La memoria evoca imágenes de las calles desiertas afligidas por el aullido de las ambulancias, el desfile interminable de ataúdes y coches fúnebres, los enfermos conectados a los respiradores, la fría muerte en soledad de los ancianos (sin duda lo más doloroso), los profesionales entregados en cuerpo y alma a su trabajo. También el júbilo al desconectar los soportes respiratorios, la salida ovacionada de los hospitales, los brillantes testimonios de las personas que superaron la enfermedad.
Para vencer esta crisis planetaria, más que una actitud de resistencia, sería conveniente una adaptación progresiva a los cambios, un afrontamiento responsable de la incertidumbre y una huida de los falsos mecanismos de control. De nada sirven las vidas perdidas si no aprendemos de la experiencia y repetimos los errores pasados. Un ejemplo de los cambios emergentes son los programas educativos a distancia o las innovadoras estructuras de teletrabajo –con el peligro creciente de un excesivo automatismo deshumanizado–. Las viviendas, transportes y espectáculos de masas igualmente tendrán que ser rediseñados.
La avalancha informativa, fuente de alarma y estrés innecesario, ha tenido dos frentes principales. De una parte, las cifras de incidencia, gravedad y muertes propagadas de un país a otro en un 'ranking' manipulado con intenciones de crítica política. De otro lado, las múltiples teorías conspirativas han abierto hipotéticas posibilidades sobre el oscuro origen del virus y los malignos intereses financieros, sin que esta búsqueda desaforada de culpables haya demostrado ningún beneficio práctico.

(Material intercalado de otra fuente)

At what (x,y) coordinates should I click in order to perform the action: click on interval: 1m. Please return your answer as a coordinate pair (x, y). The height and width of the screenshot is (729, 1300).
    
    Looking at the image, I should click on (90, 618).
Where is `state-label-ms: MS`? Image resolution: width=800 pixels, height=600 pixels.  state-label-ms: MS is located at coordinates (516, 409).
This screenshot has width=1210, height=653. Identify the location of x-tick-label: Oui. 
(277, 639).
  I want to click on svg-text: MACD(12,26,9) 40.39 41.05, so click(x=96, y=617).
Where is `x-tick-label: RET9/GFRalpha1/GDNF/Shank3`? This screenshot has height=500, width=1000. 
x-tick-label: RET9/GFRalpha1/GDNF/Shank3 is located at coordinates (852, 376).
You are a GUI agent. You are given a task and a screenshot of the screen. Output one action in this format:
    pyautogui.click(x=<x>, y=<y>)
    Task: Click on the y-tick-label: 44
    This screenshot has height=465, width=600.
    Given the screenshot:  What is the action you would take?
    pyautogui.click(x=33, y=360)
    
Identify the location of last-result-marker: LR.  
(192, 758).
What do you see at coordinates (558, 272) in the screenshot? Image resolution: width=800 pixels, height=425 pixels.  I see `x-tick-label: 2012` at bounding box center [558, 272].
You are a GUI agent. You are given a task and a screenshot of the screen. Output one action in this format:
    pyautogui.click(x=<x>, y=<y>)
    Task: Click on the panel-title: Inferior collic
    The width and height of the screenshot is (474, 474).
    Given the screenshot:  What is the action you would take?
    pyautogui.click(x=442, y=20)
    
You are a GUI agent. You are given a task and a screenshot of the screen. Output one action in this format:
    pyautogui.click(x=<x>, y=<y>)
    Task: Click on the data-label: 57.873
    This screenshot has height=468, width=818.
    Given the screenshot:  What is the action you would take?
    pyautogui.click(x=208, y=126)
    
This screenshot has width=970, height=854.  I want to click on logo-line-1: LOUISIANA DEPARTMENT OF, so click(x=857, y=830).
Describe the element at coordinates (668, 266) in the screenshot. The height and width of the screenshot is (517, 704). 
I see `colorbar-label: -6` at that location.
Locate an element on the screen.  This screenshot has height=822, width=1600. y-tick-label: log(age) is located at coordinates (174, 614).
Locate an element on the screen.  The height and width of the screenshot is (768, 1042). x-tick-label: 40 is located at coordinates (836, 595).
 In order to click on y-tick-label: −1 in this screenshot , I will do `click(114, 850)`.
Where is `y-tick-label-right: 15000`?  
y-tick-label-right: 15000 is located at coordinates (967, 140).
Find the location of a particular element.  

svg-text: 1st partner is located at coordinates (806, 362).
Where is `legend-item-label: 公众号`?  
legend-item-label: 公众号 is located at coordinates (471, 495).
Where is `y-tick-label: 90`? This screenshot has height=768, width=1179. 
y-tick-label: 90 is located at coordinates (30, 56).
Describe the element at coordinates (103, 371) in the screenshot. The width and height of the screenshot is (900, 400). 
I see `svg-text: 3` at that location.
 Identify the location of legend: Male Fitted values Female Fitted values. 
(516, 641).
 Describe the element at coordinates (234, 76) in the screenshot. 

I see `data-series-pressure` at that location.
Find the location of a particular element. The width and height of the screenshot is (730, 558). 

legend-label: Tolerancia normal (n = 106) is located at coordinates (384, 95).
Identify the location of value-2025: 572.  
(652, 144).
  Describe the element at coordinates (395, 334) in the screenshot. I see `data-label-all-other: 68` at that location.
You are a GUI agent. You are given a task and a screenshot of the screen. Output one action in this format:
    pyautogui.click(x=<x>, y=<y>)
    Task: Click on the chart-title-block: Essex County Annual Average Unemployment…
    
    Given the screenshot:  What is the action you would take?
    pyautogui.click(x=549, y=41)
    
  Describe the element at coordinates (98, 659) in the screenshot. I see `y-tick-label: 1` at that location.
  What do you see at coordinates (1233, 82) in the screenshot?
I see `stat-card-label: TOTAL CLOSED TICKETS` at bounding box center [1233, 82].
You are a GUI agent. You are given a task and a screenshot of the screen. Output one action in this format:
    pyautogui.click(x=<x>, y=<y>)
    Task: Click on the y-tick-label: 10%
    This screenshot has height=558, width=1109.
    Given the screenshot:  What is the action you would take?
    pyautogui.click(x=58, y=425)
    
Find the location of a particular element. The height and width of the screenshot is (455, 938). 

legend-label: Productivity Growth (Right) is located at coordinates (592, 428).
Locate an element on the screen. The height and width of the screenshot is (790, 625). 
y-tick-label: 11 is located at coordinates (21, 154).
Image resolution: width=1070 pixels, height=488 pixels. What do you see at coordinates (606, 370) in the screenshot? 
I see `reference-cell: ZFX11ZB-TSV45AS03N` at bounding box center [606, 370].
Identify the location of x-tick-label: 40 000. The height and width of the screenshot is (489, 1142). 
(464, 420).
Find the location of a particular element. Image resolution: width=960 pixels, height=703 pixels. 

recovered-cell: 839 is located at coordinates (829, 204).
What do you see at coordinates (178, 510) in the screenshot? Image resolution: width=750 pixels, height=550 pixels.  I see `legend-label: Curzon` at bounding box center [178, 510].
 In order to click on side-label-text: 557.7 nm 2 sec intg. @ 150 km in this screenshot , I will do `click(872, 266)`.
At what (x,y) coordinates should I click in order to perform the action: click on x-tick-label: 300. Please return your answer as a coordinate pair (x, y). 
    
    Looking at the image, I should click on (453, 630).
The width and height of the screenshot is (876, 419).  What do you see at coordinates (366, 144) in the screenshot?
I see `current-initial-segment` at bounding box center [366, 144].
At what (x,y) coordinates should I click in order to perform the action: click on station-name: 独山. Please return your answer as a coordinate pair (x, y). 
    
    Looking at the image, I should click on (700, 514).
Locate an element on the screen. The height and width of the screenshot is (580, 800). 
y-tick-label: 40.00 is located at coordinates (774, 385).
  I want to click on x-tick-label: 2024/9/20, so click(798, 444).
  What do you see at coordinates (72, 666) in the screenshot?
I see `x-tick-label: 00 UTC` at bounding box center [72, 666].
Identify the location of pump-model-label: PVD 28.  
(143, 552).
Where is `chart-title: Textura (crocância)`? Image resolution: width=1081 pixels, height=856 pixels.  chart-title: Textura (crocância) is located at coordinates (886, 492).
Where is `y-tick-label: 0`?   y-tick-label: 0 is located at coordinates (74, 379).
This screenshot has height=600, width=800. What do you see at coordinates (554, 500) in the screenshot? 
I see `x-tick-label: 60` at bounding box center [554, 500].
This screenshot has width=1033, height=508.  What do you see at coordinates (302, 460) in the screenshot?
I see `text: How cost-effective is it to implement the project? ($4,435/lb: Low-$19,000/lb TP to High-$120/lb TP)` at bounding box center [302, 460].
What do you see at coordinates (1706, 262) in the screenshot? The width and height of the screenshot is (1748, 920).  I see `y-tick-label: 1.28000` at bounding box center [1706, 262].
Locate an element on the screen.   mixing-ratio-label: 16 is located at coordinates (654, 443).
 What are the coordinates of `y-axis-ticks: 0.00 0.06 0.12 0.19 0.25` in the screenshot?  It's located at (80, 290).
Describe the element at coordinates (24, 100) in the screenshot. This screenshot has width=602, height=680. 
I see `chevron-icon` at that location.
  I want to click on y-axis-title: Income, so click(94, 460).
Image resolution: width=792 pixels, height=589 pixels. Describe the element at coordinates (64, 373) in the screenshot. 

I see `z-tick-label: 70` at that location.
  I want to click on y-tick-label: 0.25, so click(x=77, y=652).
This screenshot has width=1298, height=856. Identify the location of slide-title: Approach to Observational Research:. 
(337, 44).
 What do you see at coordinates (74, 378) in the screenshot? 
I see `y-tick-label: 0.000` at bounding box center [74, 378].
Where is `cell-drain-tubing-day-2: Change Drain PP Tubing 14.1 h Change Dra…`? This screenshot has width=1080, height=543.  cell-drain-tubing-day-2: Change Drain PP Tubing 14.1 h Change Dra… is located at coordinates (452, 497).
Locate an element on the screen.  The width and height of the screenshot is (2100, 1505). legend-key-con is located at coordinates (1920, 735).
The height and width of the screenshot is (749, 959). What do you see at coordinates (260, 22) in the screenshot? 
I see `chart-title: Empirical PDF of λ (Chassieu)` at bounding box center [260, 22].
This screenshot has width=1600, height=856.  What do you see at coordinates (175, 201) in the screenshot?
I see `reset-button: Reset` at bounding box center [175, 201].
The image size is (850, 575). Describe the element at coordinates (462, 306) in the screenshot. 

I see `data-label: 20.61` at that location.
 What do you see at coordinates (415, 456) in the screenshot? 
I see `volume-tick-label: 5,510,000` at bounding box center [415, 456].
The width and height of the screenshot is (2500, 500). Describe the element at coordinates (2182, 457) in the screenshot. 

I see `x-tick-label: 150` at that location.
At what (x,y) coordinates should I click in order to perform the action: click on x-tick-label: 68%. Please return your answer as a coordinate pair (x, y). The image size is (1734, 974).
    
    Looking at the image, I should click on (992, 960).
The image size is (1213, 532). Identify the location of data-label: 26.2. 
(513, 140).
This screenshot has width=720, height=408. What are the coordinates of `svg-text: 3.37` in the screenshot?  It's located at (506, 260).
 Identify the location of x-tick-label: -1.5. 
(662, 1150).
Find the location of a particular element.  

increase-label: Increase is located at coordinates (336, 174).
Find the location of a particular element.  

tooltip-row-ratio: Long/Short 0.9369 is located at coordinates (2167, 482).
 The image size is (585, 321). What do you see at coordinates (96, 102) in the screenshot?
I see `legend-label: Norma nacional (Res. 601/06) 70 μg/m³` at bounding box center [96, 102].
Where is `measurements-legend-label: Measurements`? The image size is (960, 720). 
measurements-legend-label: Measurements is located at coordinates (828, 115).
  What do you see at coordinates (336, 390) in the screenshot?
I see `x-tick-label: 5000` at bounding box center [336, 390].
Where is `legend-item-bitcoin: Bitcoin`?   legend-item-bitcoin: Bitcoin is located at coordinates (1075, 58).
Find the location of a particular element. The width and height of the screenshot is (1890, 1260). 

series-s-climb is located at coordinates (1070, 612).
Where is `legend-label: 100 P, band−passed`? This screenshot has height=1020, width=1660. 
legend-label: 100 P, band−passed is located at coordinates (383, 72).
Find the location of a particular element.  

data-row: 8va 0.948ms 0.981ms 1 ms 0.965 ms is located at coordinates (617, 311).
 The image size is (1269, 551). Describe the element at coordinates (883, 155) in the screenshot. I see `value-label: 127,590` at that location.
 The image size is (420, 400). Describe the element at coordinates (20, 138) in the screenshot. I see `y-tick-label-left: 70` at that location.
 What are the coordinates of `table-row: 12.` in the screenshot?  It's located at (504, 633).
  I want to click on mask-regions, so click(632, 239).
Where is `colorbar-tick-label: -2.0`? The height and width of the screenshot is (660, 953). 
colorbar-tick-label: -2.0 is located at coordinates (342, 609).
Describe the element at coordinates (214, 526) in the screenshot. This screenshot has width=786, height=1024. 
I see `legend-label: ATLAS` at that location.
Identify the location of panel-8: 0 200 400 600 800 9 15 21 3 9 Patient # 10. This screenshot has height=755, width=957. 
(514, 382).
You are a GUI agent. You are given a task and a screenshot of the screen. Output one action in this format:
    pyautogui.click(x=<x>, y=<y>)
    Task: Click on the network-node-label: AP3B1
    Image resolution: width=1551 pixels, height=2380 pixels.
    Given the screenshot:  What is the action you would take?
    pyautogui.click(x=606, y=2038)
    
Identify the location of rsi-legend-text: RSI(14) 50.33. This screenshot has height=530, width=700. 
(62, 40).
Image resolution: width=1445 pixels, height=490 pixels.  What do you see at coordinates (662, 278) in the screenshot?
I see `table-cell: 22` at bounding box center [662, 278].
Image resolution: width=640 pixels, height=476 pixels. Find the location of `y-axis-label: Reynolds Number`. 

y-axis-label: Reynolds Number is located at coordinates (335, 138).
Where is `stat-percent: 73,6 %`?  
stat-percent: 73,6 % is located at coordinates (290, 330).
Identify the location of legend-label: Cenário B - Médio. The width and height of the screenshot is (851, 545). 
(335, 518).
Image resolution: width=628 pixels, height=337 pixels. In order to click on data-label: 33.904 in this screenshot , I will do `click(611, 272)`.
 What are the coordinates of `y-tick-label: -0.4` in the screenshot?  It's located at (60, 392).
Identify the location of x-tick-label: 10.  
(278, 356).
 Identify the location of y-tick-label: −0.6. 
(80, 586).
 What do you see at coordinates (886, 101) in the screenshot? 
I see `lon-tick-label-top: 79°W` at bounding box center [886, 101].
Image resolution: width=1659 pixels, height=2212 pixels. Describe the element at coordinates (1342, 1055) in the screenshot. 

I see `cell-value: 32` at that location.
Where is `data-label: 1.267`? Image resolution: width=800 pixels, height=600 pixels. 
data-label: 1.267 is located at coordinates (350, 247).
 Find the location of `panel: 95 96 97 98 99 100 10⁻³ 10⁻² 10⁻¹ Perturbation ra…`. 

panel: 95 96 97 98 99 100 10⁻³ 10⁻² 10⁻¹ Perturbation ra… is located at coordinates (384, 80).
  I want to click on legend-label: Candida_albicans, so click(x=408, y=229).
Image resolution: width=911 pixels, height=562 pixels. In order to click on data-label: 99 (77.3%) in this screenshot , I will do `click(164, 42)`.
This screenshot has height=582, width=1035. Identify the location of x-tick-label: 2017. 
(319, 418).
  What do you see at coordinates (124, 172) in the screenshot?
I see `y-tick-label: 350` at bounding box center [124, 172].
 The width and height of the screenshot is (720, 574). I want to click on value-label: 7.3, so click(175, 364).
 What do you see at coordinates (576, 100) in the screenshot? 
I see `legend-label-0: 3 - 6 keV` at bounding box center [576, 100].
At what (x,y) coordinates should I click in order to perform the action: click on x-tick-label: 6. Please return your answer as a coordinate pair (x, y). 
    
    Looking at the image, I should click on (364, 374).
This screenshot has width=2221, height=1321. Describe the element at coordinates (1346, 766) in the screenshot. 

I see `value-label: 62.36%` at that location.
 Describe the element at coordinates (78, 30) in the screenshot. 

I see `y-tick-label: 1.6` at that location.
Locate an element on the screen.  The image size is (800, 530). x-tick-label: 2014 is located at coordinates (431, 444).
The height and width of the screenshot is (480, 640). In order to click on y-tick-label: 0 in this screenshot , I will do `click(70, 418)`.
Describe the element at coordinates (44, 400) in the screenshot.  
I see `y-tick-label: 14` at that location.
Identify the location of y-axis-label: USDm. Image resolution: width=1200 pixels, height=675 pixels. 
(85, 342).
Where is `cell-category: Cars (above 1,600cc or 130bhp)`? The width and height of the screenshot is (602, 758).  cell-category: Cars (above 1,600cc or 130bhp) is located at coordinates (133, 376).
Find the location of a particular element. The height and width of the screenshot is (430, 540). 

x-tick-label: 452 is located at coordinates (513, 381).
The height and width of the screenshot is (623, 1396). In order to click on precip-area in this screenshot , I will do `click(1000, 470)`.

Después de sobrevivir a este virus, seremos más conscientes de la importancia de la prevención de las enfermedades, del cuidado de la salud y de las relaciones interdependientes entre nosotros y el entorno natural. ¿Acaso no ha sido la aberrante inconsistencia de estas relaciones una de las causas principales de la rápida propagación de la pandemia? Los intereses comerciales y los nacionalismos restrictivos deberán dar paso a una mayor cooperación internacional en la investigación de calidad dirigida al bien común, así como en la producción y distribución equitativa del material sanitario.
Aprenderemos a disfrutar del aislamiento voluntario para profundizar en las dimensiones íntimas de nuestro ser. El silencio interior nos dirige hacia lo que realmente somos: un espacio eterno, infinito e incontaminado desplegado entre la nada y el todo. Perderemos entonces el miedo a morir y conectaremos con la realidad de la vida y el sentido cósmico de la existencia.
Hace unos tres mil años, en la India, tuvo lugar un descubrimiento revolucionario: el hombre empezó a observar detenidamente su propia conciencia. Dejó de considerar el mundo exterior como la fuente principal de conocimiento, miró hacia adentro y se encontró con una tecnología divina, una especie de fuego purificador, una luz eterna abierta a la pura realidad. Sujeto y objeto se fundieron en una elevada oración de silencio sin distinción entre lo sagrado y lo profano, lo religioso y lo secular, lo propio y lo ajeno.
La moderna tecnología nos ha robado la chispa divina de nuestra naturaleza humana –auténtico fuego en el sentido prometeico– y nos ahoga en un mar de irrelevancias que anulan nuestra atención y nos convierten en zombis al dictado de una globalización tumultuosa sin sentido. Los lujos, caprichos y fantasías son las necesidades de esta pomposa maquinaria mercantilista.
En su lecho de muerte, Buda nos transmitió una de sus mejores enseñanzas: «Sé tu propia luz». Una poderosa llamada para potenciar nuestra autonomía en libertad y cuestionar cualquier autoridad impuesta por la fuerza o la costumbre. Vivimos en el mejor de los mundos posibles –si así sabemos apreciarlo–. Todo depende de nosotros mismos, de nuestra capacidad para decidir con honestidad el bien individual y el bien del mundo en el que vivimos.